SCB EIC highlights 5 key risks Thailand must not overlook amid US tariff tensions

The Economic Intelligence Centre (EIC) of Siam Commercial Bank has identified five key risks that Thailand must carefully consider:

1. Risk of losing US market share to rivals

Thailand’s key export products are at risk of losing market share in the US to competitors. Most of Thailand’s major export rivals currently face lower retaliatory tariffs from the US (based on the latest rates). This is especially critical for the electronics and electrical appliances sectors, where Thailand may lose ground to ASEAN competitors, Japan, and South Korea. Additionally, Thailand may face risks of “rule-of-origin circumvention” tariffs, similar to those imposed on Vietnam, leading to higher trade costs and stricter origin verification measures.

2. Agricultural and livestock sectors highly vulnerable if Thailand opens its market unconditionally

If Thailand agrees to open its market to US products without conditions (worst-case scenario), the agriculture and livestock sectors—particularly pork, poultry, and maize—would be highly exposed. These products have significantly higher production costs in Thailand compared to the US, even after including shipping costs. Moreover, domestic production is largely dependent on small-scale farmers.

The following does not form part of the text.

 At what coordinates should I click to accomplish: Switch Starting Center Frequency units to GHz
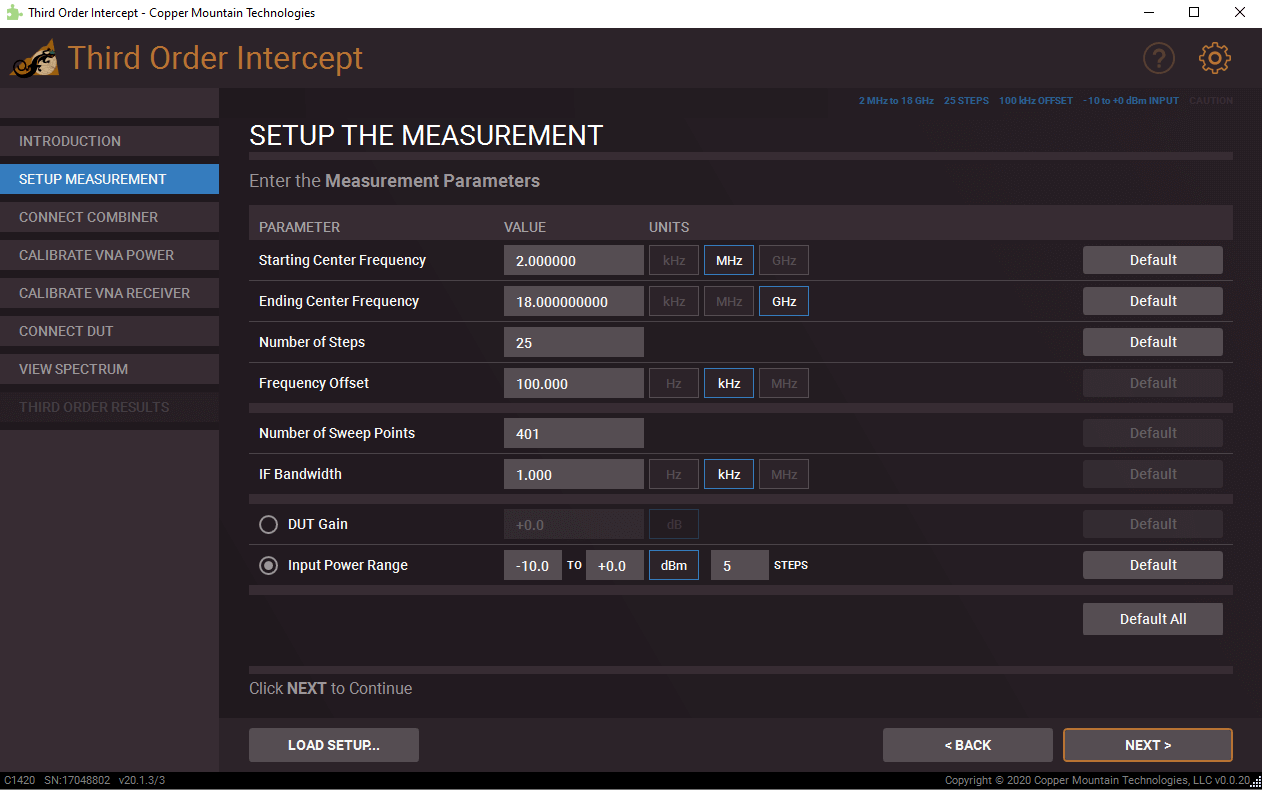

While consumers may benefit from lower prices if the market is opened, this could pose a serious threat to food security. Domestic producers and players across the supply chain—especially smallholder farmers—would face widespread negative impacts.

3. Domestic demand and investment may weaken further in the second half of the year

Private sector investment is expected to contract, and consumption will likely slow further, particularly in Q4. Investment decisions may be postponed due to uncertainty over US import policy and potential retaliatory tariffs imposed on Thai exports, which may be higher than those on competitors. If competing nations face lower US tariffs, foreign investment could be redirected to those markets instead.

Additionally, a recent reduction in US–China retaliatory tariffs from previously over 100% may reduce Thailand’s advantage as a relocation destination for export production. Private consumption is expected to continue weakening into Q4, when Thailand will begin to feel the full impact of US tariffs. This could lead to job losses and further dampen domestic spending, at a time when consumer confidence has yet to recover.

4. Higher chance of two or more interest rate cuts this year

There is now an increased likelihood that the Bank of Thailand’s Monetary Policy Committee (MPC) will cut the policy interest rate twice this year, to reflect worsening economic conditions that are likely to be more severe than previously projected. If trade negotiations with the US fail, downside risks to the Thai economy will increase significantly, potentially prompting even more than two rate cuts.

5. The government must carefully weigh the pros and cons of opening the market to US goods

Thailand should thoroughly evaluate the implications of opening its market to US imports. Any tariff reduction deal must strike a balance between the benefits of lower retaliatory tariffs and the potential damage to local producers from increased foreign competition. One option is to allow conditional market access for selected products, rather than fully liberalising trade.

At the same time, the government must be prepared to provide support to affected businesses—through short-term liquidity assistance, efforts to find new markets, and measures to upgrade the competitiveness of domestic producers.